Snakes And Lambdas

what is lambda
why is lambda (for data science)
how is lambda (to actually use)
when is lambda (the right choice)

---~

What is lambda?

serverless
- it runs on servers, you just don't deal with that
scaleable
- it only costs when running, you just pay more as it does more
micro-service
- it only does one small thing, you just have lots of different ones

---~

What is lambda?

Start a new lambda
Set up lambda with user code - "cold start"
Accept event 1 and process
Wait
1. Accept event 2 and process - "warmed up"
2. Timeout and kill lambda

There can be multiple concurrent machines too

---~

What is lambda?

Pay only for what you use
Manage only what you have to
Deal with extra/new/bursty traffic seamlessly

---~

What is lambda?

Invocation payload (request and response)
- 6 MB (synchronous)
- 256 KB (asynchronous)
Deployment package size
- 50 MB (zipped, for direct upload)
- 250 MB (unzipped, including layers)
- 3 MB (console editor)

---~

Why is lambda?

(for data science)

## EXERCISE INSTRUCTIONS
List every size limit given in the slides on lambda, with what each one applies to. The rows have no connection to the slides on lambda.

## MATERIAL
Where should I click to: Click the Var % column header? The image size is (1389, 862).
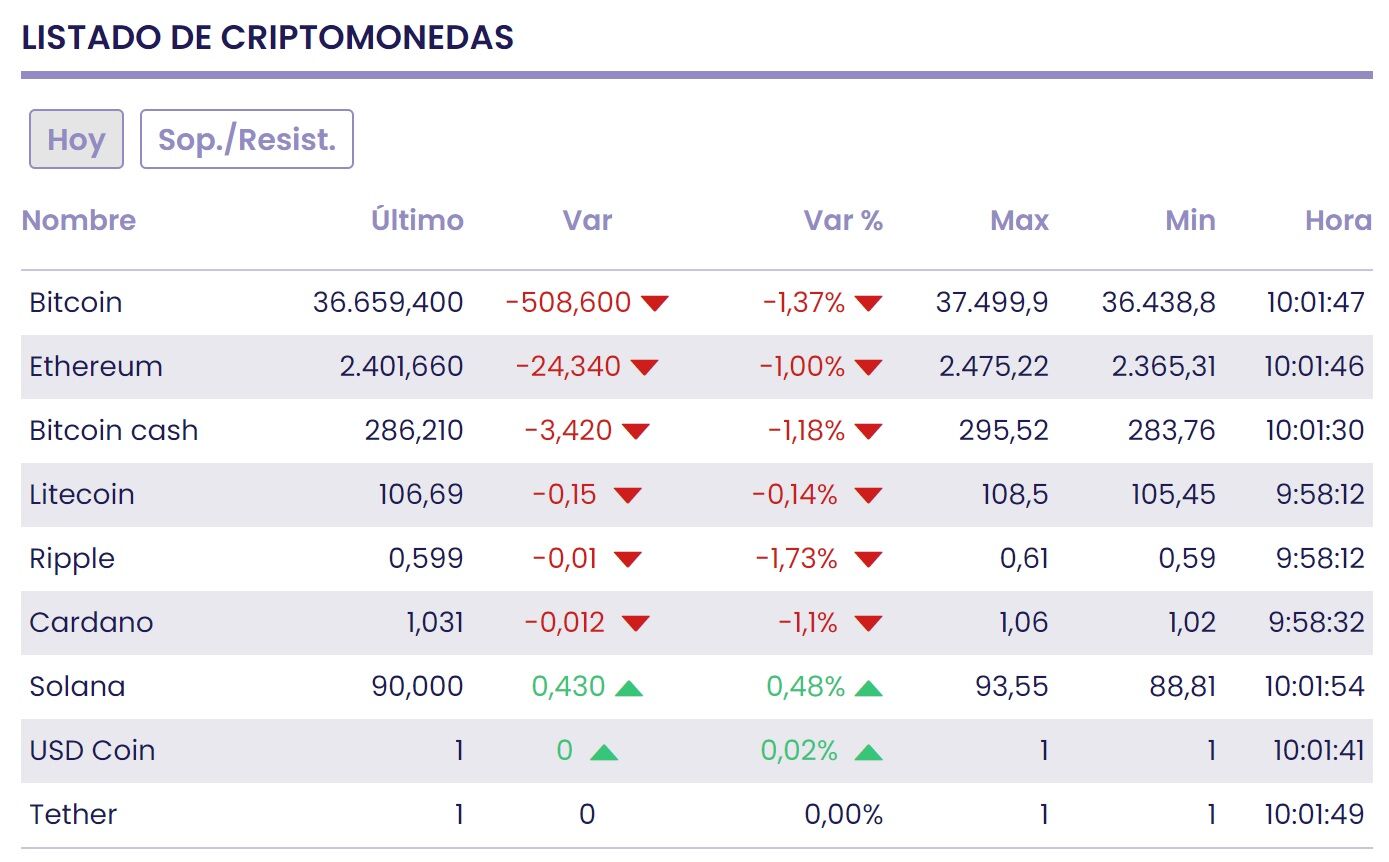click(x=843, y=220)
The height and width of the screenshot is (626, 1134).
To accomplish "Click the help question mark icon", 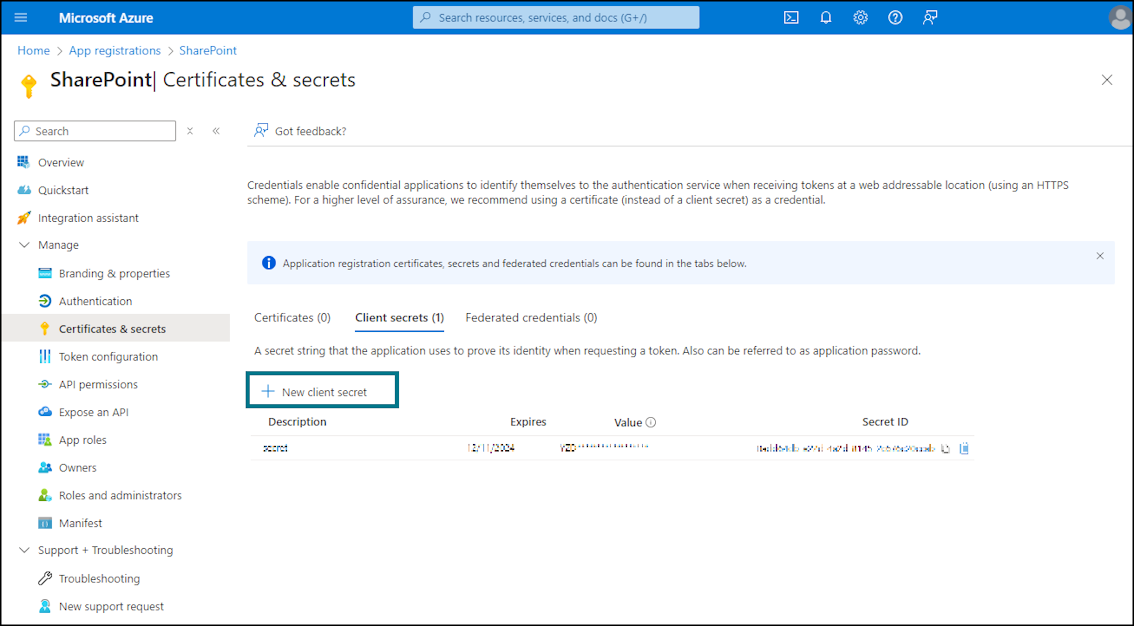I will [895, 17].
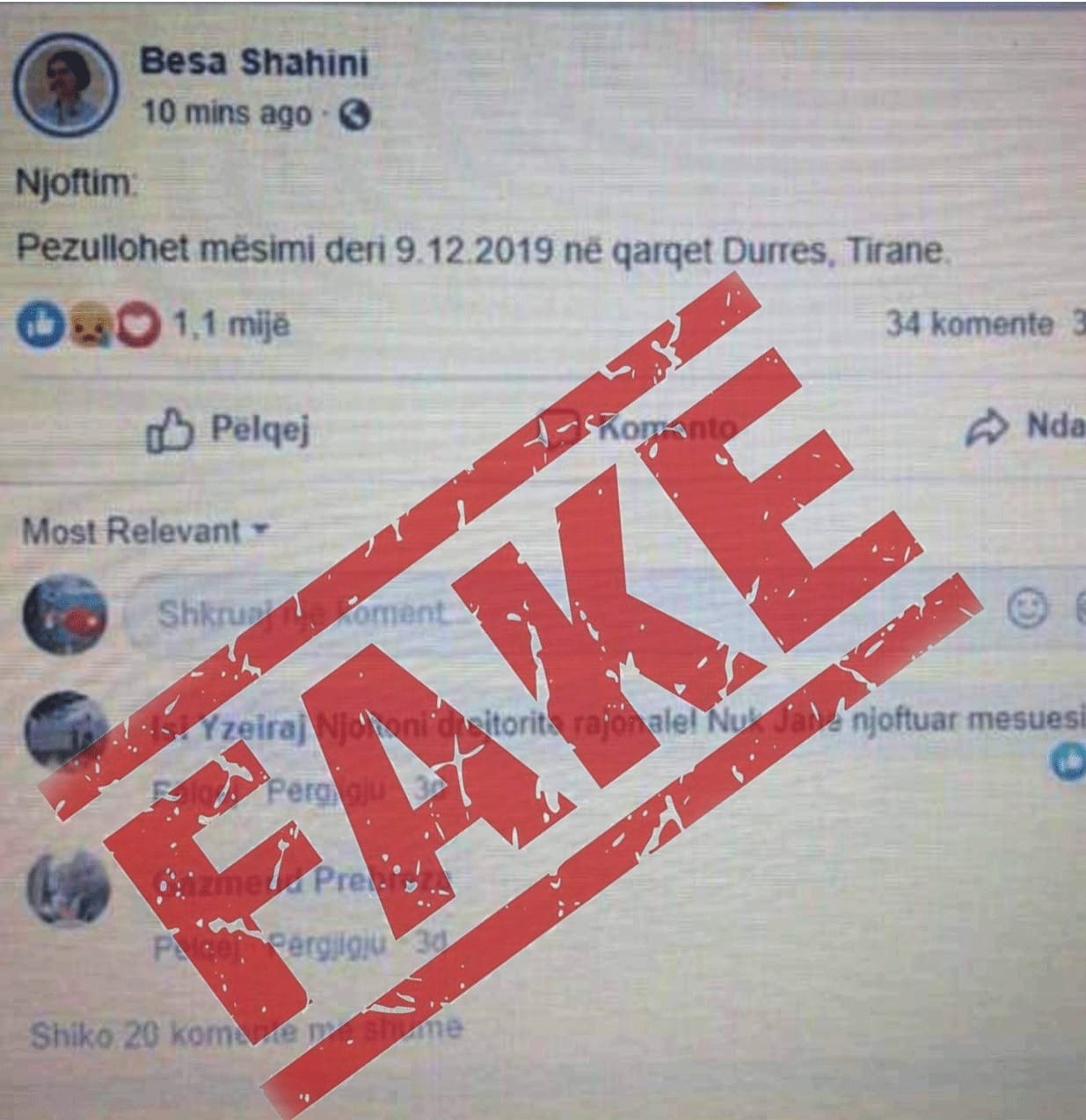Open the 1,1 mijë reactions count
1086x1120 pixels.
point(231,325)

==

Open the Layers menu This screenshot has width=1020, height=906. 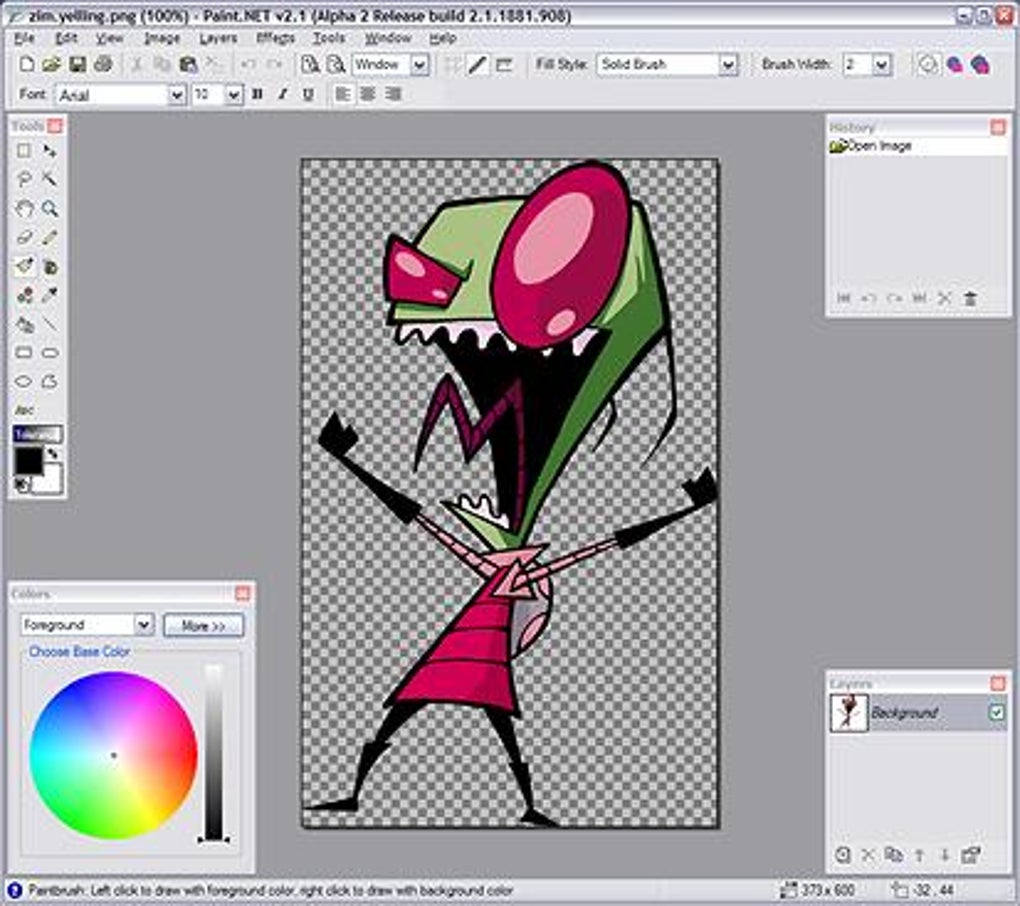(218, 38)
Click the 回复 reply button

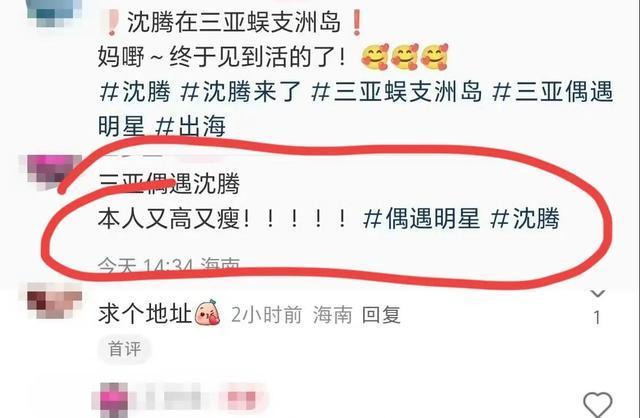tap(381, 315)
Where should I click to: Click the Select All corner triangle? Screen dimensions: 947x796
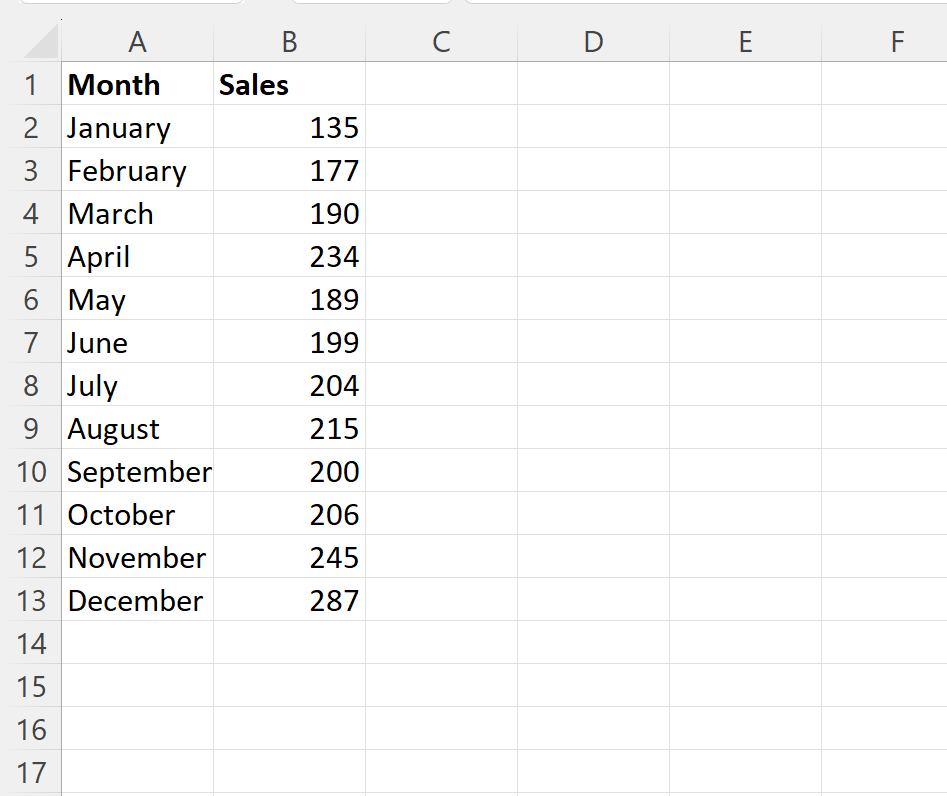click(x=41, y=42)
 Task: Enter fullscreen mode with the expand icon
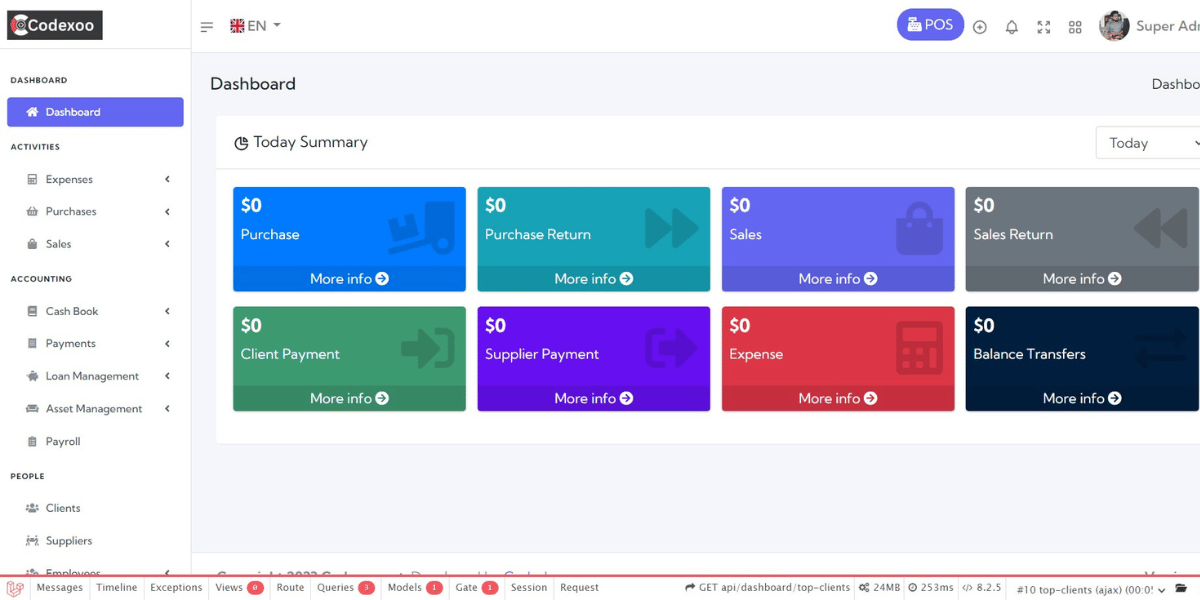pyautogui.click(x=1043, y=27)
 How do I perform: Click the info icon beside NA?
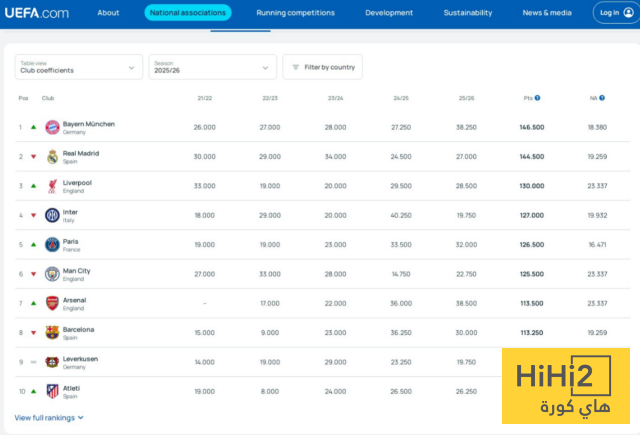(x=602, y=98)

## SOLUTION
- 6 MB: invocation payload (request and response), synchronous
- 256 KB: invocation payload (request and response), asynchronous
- 50 MB: deployment package, zipped, for direct upload
- 250 MB: deployment package, unzipped, including layers
- 3 MB: deployment package, console editor